FRAGMENTO PROPORCIONADO.
★ ★ ★ ★

En el 1998, descubrí el fenómeno del internet. Mi mamá compró una Compaq Presario, se suscribió a Coqui.net, con una conexión dial-up que hacía el ruidito más freaky y cool del universo. La única falla era que no podía hablar por teléfono a la misma vez que navegaba. Pensar en eso en el 2012 debe darle miedo a par de gente.
Sucede que, al parecer, el internet ese me gustó tanto que pasaba incontables horas en él, no sólo navegando, sino diseñando páginas. Teníamos un printer barato -de esos que lo hacían todo por un tiempo y después no hacían nada- que trajo una versión limitada de Photoshop. Para mí, eso fue Navidad. Empecé a hacer backgrounds, botones y layouts que programé en HTML, CSS y JavaScript. También llegué a hacer iframes, pop-ups, y otras cositas así, de lo más chulas, siendo una teen.

★ ★ ★ ★

DATOS DE ENTRADA.
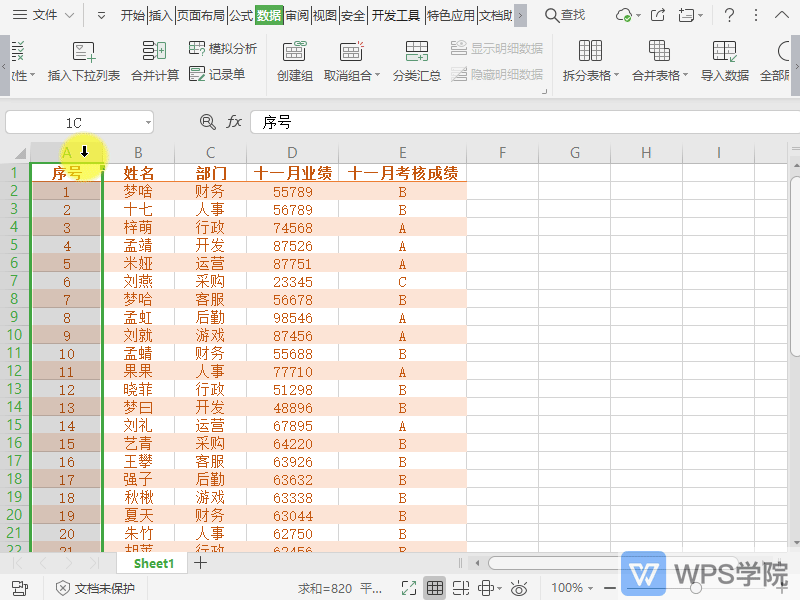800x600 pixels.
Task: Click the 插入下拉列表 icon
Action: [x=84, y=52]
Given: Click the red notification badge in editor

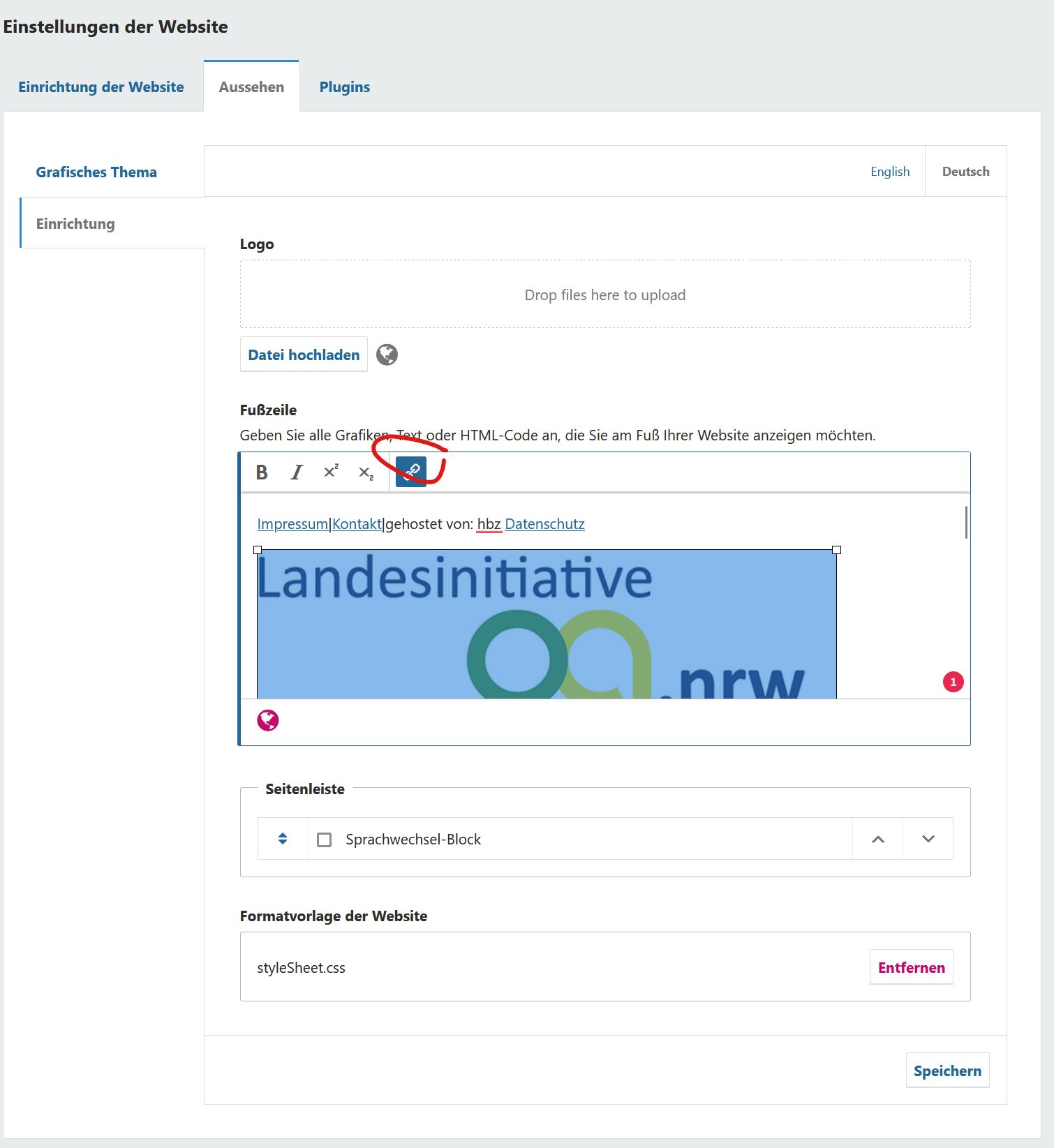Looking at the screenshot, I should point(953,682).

★ ★ ★ ★

LISTA DE TAREAS.
1: Según el fragmento, ¿qué computadora compró la mamá?
2: Explica a qué se refiere la frase "Para mí, eso fue Navidad" en el fragmento.
3: Reproduce del fragmento el texto comprendido entre "En el 1998, descubrí" y "siendo una teen.", ambos incluidos.

RESPUESTAS.
1: Una Compaq Presario.

2: Se refiere a que la impresora barata que tenían trajo una versión limitada de Photoshop. Con ella empezó a hacer backgrounds, botones y layouts que luego programó en HTML, CSS y JavaScript.

3:
En el 1998, descubrí el fenómeno del internet. Mi mamá compró una Compaq Presario, se suscribió a Coqui.net, con una conexión dial-up que hacía el ruidito más freaky y cool del universo. La única falla era que no podía hablar por teléfono a la misma vez que navegaba. Pensar en eso en el 2012 debe darle miedo a par de gente.
Sucede que, al parecer, el internet ese me gustó tanto que pasaba incontables horas en él, no sólo navegando, sino diseñando páginas. Teníamos un printer barato -de esos que lo hacían todo por un tiempo y después no hacían nada- que trajo una versión limitada de Photoshop. Para mí, eso fue Navidad. Empecé a hacer backgrounds, botones y layouts que programé en HTML, CSS y JavaScript. También llegué a hacer iframes, pop-ups, y otras cositas así, de lo más chulas, siendo una teen.